For the conversion to indexed image, I used GIMP>Mode>Indexed. The size also decreased.

In converting a truecolor image to binary, one of the requirements for the syntax im2bw is the threshold. To explore this further, I created the following images of increasing threshold. As can be observed from the figure below, there is a certain threshold to which a truecolor image could retain the information. In the example below, the threshold range 0.5 to 0.6 is the most informative. A threshold that is too small would result to an image with a majority of white, while a very high threshold would you an image with a majority of black depending on the true image you have.

Binary image of different threshold

In all of these file types, we can observe that the true color type occupies the highest memory.

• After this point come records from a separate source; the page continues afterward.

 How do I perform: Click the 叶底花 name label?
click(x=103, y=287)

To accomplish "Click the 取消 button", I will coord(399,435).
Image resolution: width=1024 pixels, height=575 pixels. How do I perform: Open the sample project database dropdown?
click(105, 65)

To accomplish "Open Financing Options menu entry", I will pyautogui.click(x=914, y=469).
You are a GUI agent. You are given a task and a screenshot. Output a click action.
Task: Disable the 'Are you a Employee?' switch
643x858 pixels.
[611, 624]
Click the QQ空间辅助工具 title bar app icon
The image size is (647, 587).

Now, what happens if we crop an image? Would the size decrease too? To know this, I cropped an image with a known size and compared it to the size of the cropped image.

Cropped image

As intuition would tell us, the size of the cropped image indeed decrease. To make the cropping of the image consistent, I exported the image in the same file format. This method is just basically scaling the image size when compressing it.

These file types are sometimes not enough especially if what we need are more informative and more appealing to the eyes. Other subjects such as the sunset, galaxies and volcano lava need a more advanced type in order to capture and give justice to the appearance of the subjects in real life. These advanced type are the following:

1. High dynamic range (HDR)

True color images are normally stored in 24-bit, with 8-bit each grayscale recording [3]. HDR images require more of this to capture the contrast in the light and dark areas of a picture. This is done by taking a picture of a subject multiple times at different exposure levels, and then stitching them together to produce a more detailed image.[2]

High Spectral image obtained from here [2]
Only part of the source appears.